Oxidative stress in pancreatic alpha and beta cells as a selection criterion for biocompatible biomaterials

The clinical success of islet transplantation is limited by factors including inflammation that leads to graft failure, acute ischemia, stress upon transplantation, and insufficient vascularization. The ischemia and insufficient vascularization both lead to high levels of oxidative stress, which are further aggravated by islet encapsulation to decrease inflammation and undesirable cell-biomaterial interactions. To identify biomaterials that would not further increase damaging oxidative stress levels and that are also suitable for manufacturing a beta cell encapsulation device, we studied five clinically approved polymers for their effect on oxidative stress and islet (alpha and beta cell) function.
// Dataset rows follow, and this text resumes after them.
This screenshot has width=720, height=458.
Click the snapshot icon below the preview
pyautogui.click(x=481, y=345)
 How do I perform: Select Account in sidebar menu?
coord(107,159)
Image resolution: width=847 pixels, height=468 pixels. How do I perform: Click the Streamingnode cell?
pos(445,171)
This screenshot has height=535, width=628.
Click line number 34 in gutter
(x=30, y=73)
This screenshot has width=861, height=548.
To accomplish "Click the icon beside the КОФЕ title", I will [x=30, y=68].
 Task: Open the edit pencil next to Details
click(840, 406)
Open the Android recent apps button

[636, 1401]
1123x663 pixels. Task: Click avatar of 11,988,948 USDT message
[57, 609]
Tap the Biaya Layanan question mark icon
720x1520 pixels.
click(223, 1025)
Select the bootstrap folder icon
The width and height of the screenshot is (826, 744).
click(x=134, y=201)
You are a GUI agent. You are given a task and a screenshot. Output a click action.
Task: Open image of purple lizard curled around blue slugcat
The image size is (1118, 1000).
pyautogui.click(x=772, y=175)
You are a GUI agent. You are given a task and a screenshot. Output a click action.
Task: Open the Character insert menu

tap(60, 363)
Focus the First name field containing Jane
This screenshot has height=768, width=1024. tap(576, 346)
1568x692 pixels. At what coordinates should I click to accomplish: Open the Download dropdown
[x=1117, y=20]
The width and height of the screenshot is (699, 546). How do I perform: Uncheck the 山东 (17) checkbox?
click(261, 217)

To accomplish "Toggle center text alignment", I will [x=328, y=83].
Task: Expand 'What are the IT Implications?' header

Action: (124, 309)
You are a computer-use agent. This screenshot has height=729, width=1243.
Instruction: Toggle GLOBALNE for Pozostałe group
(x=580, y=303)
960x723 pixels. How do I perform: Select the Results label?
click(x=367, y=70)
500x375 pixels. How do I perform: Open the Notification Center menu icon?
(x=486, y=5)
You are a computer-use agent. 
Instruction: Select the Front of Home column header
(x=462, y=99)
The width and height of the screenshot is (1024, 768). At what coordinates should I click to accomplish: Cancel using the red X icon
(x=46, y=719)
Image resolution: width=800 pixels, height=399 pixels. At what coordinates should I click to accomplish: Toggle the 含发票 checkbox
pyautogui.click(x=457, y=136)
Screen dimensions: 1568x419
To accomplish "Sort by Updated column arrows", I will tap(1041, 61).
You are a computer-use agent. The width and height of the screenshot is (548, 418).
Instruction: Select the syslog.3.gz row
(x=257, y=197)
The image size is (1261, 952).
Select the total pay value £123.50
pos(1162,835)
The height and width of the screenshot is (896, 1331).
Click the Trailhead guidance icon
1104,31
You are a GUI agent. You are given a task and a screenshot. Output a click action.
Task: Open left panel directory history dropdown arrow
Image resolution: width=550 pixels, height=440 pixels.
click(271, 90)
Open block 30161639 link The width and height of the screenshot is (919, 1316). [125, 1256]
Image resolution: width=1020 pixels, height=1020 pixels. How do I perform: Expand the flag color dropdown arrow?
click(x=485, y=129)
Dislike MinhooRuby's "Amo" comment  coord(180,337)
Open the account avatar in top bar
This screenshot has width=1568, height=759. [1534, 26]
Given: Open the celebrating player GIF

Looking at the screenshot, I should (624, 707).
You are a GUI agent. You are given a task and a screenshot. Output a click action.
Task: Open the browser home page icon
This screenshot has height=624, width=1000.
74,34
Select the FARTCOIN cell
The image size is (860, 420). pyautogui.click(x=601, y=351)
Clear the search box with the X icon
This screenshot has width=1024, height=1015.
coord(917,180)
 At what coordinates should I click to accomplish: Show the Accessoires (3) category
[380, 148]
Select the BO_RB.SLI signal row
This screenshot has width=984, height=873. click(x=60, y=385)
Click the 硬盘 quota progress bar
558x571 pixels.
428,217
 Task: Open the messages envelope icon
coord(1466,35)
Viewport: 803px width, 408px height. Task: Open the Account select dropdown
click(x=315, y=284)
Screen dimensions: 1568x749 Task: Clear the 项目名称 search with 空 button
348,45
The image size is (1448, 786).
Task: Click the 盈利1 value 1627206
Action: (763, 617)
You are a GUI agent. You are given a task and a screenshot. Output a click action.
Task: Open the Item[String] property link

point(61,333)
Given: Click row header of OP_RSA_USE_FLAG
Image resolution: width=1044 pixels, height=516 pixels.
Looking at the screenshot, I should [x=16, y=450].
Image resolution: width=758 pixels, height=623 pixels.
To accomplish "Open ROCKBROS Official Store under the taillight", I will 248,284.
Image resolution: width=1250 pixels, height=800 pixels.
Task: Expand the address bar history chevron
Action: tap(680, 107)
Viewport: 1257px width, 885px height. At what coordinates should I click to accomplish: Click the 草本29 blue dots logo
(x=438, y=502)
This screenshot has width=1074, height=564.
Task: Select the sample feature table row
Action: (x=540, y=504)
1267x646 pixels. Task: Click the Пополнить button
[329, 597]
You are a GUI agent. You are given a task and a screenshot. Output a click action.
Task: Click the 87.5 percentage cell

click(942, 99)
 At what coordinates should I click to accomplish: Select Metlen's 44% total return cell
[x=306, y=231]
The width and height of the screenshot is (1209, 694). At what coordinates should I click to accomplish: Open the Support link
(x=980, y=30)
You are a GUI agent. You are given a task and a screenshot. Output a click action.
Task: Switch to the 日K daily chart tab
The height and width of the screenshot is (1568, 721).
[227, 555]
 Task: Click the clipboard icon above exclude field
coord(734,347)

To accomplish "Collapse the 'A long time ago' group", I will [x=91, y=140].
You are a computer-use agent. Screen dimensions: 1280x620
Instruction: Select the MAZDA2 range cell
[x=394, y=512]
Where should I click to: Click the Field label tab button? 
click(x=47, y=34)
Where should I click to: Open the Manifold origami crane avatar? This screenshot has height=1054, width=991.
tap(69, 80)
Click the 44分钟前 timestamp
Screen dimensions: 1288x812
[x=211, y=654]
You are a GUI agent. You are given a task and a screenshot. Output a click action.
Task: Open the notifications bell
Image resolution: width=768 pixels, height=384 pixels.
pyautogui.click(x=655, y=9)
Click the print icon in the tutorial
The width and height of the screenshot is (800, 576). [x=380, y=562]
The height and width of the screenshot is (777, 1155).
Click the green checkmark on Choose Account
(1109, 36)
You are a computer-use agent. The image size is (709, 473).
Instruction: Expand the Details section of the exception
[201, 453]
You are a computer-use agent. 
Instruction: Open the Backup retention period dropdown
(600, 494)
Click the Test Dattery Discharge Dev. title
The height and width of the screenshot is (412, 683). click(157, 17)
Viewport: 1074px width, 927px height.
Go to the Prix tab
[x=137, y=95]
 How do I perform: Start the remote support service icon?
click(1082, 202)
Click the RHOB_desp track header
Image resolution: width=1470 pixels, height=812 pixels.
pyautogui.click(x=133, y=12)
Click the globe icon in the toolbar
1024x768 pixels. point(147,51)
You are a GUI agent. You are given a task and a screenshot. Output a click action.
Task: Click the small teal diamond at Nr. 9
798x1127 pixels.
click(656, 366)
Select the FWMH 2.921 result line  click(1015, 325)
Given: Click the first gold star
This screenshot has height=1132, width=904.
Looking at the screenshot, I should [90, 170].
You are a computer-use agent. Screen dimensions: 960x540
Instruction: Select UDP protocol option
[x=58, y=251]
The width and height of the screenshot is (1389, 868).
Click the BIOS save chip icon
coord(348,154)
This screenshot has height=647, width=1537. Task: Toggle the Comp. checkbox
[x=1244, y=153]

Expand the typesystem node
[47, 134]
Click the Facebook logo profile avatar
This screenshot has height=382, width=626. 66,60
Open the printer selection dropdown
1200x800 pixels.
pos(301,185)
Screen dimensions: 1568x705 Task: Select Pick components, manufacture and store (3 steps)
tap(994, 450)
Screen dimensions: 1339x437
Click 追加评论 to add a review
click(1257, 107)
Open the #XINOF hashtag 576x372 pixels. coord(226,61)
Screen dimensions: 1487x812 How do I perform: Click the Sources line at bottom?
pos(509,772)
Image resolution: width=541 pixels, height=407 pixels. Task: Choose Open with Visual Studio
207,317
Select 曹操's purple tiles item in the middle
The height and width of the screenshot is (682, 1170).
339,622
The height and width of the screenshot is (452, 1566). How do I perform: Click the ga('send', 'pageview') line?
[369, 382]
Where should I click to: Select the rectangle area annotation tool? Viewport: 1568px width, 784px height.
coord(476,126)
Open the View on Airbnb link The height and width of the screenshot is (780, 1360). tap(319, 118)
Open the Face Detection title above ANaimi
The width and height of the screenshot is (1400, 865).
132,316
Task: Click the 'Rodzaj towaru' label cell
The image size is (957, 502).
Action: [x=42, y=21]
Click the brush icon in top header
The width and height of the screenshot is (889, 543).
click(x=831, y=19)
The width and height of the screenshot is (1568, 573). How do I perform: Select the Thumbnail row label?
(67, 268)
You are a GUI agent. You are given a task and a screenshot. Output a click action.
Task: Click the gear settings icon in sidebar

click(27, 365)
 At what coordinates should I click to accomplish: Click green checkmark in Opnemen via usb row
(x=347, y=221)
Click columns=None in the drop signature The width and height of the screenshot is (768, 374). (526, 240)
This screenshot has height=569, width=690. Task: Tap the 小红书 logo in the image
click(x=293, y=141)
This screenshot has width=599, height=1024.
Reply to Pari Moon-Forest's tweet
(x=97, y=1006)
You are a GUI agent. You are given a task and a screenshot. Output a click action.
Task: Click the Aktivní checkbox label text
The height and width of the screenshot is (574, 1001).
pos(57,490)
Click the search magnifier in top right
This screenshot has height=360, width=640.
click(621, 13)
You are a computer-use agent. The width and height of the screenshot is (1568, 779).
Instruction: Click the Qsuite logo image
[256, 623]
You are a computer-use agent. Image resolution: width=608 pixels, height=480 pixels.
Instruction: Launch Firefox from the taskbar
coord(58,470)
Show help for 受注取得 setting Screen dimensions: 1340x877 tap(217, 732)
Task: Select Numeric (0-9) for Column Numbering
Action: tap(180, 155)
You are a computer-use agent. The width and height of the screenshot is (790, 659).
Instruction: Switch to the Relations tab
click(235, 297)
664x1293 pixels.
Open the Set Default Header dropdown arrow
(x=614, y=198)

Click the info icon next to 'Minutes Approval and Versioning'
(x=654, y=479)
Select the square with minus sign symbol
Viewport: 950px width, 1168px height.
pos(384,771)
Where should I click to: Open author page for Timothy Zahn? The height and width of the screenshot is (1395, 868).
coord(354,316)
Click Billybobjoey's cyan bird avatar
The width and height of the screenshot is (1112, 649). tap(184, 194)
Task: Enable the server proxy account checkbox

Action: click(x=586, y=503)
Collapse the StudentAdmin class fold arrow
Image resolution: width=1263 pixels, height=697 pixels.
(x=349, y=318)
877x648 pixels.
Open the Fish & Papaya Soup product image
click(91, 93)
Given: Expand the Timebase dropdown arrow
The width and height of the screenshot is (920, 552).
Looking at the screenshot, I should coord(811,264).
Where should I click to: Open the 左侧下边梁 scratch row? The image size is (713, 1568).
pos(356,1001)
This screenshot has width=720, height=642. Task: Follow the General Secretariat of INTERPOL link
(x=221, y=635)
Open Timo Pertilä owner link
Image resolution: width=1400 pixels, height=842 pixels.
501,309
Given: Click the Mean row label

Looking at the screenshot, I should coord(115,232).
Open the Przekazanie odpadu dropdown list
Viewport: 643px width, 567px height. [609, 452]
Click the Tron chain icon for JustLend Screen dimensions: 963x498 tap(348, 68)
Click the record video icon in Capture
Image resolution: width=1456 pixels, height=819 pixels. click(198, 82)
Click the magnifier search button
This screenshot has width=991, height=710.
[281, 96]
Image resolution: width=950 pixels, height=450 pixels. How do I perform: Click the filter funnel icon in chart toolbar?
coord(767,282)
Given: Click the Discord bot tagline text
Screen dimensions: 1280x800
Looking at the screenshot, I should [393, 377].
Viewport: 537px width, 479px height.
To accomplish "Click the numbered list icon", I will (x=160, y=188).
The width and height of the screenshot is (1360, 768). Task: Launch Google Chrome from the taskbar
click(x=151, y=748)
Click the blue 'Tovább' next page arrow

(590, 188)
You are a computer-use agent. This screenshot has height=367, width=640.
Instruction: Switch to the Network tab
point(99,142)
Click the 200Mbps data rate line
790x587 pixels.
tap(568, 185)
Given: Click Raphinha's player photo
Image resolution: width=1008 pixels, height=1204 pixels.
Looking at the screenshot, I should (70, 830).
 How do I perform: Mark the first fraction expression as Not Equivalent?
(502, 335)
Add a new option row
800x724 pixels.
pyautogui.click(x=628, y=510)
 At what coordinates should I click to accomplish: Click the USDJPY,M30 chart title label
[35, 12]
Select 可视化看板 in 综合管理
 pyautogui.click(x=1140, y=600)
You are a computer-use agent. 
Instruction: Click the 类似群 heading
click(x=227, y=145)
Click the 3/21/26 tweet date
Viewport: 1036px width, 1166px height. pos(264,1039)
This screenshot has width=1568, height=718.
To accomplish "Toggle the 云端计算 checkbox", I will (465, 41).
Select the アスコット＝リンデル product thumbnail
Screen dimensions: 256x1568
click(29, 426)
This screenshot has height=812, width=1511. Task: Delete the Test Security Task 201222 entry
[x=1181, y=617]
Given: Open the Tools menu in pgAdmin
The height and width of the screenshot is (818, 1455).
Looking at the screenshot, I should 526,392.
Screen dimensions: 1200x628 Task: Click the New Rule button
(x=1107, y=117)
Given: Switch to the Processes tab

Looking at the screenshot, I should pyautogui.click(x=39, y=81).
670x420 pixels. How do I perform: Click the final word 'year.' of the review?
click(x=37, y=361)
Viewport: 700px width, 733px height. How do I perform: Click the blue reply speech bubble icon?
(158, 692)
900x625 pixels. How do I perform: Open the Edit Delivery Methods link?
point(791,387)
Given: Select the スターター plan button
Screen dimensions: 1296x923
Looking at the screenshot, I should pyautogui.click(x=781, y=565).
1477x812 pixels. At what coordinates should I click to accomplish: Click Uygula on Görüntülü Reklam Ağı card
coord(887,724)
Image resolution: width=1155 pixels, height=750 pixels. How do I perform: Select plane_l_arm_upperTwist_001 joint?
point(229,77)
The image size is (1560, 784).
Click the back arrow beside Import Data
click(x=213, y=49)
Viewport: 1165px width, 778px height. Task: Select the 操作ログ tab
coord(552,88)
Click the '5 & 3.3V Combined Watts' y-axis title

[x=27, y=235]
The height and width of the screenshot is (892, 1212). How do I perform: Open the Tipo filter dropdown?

We found that 300 poly(ethylene oxide terephthalate) 55/poly(butylene terephthalate) 45 (PEOT/PBT300) was more resistant to breakage and more elastic than other biomaterials, which is important for its immunoprotective function. In addition, it did not induce oxidative stress or reduce viability in MIN6 beta cells, and even promoted protective endogenous antioxidant expression over 7 days. Importantly, PEOT/PBT300 is one of the biomaterials we studied that did not interfere with insulin secretion in human islets. These data support that PEOT/PBT300 as a suitable biomaterial for an islet encapsulation device.